藤原千秋の使ってわかった! 便利家事アイテム
レノア「すすぎ消臭剤」は臭いも匂いも抑える?
2024年3月19日 08:05
着色された白黒の写真や映像が、SNS伝いにしばしばシェアされてくる。明治、大正、昭和……。白黒ではなく、色味があることで異様にリアルに感じられ、想像力も掻き立てられるものなのだが、写真や映像から決定的にわからないままなのは、その場の「ニオイ」なんだよなあ、といつも思う。
嗅いでみたい気もするけど、きっと今の感覚からいったら、とんでもなく臭いんだろうなあ。町も家も人も。
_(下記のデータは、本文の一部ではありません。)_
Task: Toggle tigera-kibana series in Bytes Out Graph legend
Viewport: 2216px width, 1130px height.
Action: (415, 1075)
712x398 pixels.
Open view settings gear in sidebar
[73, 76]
問答無用に強烈な臭いを発していただろう排泄物の処理が高度化し、掃除洗濯の頻度が高まることで、衛生状態が良くなるに連れ、臭いは減っていく。そうして場のニオイに増して、現代に近づくにつれ忌避されつつあるのが「人のニオイ」だ。
私たちは自分が「におう」こと、他人から「臭い」と言われることをものすごく恐れている。気がする。
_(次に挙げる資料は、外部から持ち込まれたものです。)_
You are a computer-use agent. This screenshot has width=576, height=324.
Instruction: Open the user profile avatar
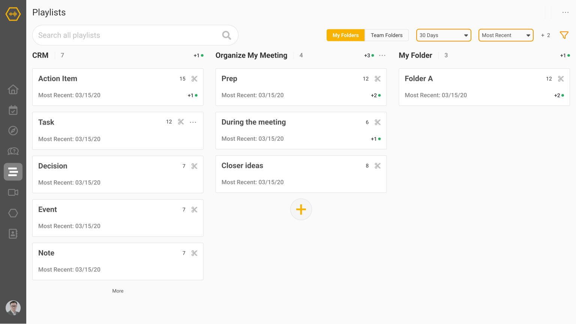tap(13, 308)
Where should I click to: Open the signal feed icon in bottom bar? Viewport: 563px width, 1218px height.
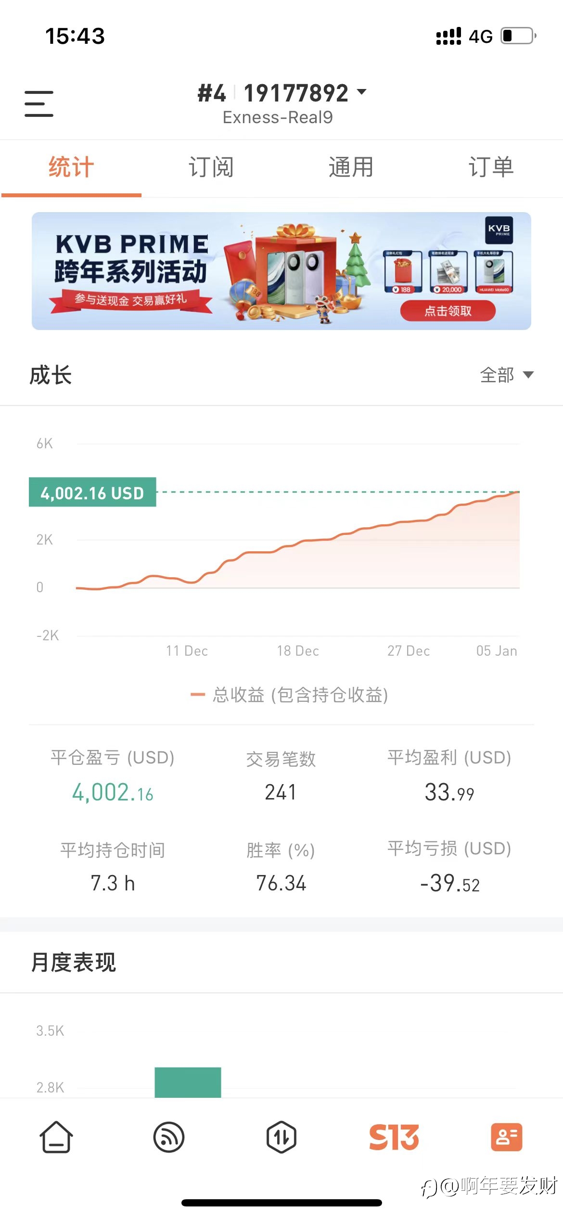169,1137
「臭い」自分であることは、なんなら人権を剥奪されかねない、とんでもない悪行のよう。なんでか。だから衣類のニオイ込みで体臭を消すのは当然として、より良い香りを振りまく自分にならなければならないような気さえしている。
ところでどんな衣類が臭くなるかって。汗をかいて乾いて、そこに汗をまたかいて、それが乾いたままに着続けてまた汗をかく……のを繰り返した衣類だ。
生地には皮膚が接し、その毛穴に溜まった古い角質やら余分な皮脂やらが汗と一緒に浮き出したものが放っておいても付着する(汚れる)。汗以外の体液も出るし、排泄物も付く(汚れる)。もちろん外側からも、泥や何やで汚れる。
それら汚れ自体が酸化しても臭うし、汗の水分と相まって細菌が増えればその代謝物でも臭う(酸っぱいニオイ)。細菌だけで済めばいいが、さらに時が経てばここにカビまで生えてくる。そのカビも臭う(ツンとする刺激的な墨汁っぽいニオイ)。ニオイは混じり合い、ますます臭くなる。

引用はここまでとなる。